### Data supplied
* * *

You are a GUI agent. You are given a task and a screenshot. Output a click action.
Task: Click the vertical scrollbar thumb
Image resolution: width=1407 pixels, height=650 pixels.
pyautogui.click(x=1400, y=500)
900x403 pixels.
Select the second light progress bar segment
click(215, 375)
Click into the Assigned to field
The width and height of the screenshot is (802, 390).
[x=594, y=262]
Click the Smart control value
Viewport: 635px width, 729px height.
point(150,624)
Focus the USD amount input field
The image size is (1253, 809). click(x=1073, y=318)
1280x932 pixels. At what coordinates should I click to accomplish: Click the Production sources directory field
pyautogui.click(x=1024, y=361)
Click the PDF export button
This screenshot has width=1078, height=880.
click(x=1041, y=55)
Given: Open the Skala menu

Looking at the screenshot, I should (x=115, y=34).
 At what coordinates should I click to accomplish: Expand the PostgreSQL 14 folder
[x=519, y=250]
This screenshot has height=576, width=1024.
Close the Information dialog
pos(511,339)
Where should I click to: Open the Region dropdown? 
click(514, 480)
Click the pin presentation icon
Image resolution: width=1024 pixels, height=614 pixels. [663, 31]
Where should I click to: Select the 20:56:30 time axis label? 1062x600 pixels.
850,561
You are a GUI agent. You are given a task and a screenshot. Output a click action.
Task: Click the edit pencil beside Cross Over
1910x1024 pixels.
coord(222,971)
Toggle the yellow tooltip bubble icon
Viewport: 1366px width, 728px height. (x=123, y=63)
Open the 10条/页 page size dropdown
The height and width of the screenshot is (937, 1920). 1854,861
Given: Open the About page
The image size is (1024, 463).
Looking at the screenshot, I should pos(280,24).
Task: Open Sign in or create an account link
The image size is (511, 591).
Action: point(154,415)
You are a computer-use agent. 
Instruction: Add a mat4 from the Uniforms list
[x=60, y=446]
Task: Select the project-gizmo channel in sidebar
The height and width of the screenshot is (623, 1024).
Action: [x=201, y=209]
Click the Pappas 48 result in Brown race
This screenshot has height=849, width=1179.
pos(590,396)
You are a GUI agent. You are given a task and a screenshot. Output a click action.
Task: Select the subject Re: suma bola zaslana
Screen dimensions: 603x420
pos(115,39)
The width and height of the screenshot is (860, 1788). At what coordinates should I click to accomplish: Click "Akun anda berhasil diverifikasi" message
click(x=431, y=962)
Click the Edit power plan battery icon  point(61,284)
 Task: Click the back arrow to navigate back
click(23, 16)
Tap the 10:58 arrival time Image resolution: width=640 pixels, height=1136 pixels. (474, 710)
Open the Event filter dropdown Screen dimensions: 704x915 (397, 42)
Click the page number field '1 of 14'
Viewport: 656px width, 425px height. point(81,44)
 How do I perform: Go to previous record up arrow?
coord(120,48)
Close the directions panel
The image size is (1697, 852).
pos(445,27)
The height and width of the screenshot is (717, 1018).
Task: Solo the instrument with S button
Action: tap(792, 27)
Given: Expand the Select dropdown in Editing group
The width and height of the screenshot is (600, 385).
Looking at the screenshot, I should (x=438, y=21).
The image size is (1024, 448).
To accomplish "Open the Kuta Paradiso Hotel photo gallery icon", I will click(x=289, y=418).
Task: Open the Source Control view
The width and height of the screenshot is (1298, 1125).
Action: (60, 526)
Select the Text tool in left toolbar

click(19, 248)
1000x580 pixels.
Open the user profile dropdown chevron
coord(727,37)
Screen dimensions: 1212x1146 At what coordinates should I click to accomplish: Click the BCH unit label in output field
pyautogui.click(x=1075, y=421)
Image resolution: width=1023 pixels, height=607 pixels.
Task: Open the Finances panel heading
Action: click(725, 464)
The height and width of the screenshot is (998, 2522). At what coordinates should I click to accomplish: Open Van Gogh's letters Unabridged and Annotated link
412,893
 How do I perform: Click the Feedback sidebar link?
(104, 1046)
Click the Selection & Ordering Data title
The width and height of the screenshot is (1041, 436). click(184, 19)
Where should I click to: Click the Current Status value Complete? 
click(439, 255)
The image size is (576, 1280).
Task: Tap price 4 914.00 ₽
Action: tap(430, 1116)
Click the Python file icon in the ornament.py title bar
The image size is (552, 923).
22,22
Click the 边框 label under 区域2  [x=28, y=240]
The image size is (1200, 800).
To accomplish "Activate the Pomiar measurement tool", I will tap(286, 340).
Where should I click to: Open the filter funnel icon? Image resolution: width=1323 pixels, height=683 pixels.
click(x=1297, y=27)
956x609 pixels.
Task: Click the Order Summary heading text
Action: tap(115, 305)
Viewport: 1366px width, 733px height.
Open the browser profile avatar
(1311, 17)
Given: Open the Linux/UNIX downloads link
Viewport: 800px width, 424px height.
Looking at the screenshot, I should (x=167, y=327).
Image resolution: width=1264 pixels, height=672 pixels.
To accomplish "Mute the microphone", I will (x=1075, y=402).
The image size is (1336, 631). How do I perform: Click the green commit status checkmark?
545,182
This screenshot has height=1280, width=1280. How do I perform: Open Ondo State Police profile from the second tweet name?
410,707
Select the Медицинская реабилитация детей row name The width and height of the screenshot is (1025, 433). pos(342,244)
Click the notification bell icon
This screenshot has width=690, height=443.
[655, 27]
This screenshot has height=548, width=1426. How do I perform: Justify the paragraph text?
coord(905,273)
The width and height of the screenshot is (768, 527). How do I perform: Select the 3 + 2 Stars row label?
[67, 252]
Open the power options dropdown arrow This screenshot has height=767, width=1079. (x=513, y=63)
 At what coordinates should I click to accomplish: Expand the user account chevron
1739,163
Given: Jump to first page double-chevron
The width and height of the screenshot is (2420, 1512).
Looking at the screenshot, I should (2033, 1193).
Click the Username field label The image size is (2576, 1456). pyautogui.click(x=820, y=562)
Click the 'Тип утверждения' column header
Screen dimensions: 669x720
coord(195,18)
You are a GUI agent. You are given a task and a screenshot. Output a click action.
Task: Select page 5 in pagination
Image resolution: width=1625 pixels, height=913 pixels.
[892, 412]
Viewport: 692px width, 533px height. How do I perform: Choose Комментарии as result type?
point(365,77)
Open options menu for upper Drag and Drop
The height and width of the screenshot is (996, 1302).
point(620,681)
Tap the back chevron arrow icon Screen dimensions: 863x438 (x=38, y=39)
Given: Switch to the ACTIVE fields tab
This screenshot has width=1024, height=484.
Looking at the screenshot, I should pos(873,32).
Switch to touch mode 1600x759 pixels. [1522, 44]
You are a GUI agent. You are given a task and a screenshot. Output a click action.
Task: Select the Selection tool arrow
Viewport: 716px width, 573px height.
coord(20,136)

* * *

### Problem statement
Quote verbatim the line containing "Image resolution: width=1625" and every line after it through the end of the records above.

### Your response
Image resolution: width=1625 pixels, height=913 pixels.
[892, 412]
Viewport: 692px width, 533px height. How do I perform: Choose Комментарии as result type?
point(365,77)
Open options menu for upper Drag and Drop
The height and width of the screenshot is (996, 1302).
point(620,681)
Tap the back chevron arrow icon Screen dimensions: 863x438 (x=38, y=39)
Given: Switch to the ACTIVE fields tab
This screenshot has width=1024, height=484.
Looking at the screenshot, I should pos(873,32).
Switch to touch mode 1600x759 pixels. [1522, 44]
You are a GUI agent. You are given a task and a screenshot. Output a click action.
Task: Select the Selection tool arrow
Viewport: 716px width, 573px height.
coord(20,136)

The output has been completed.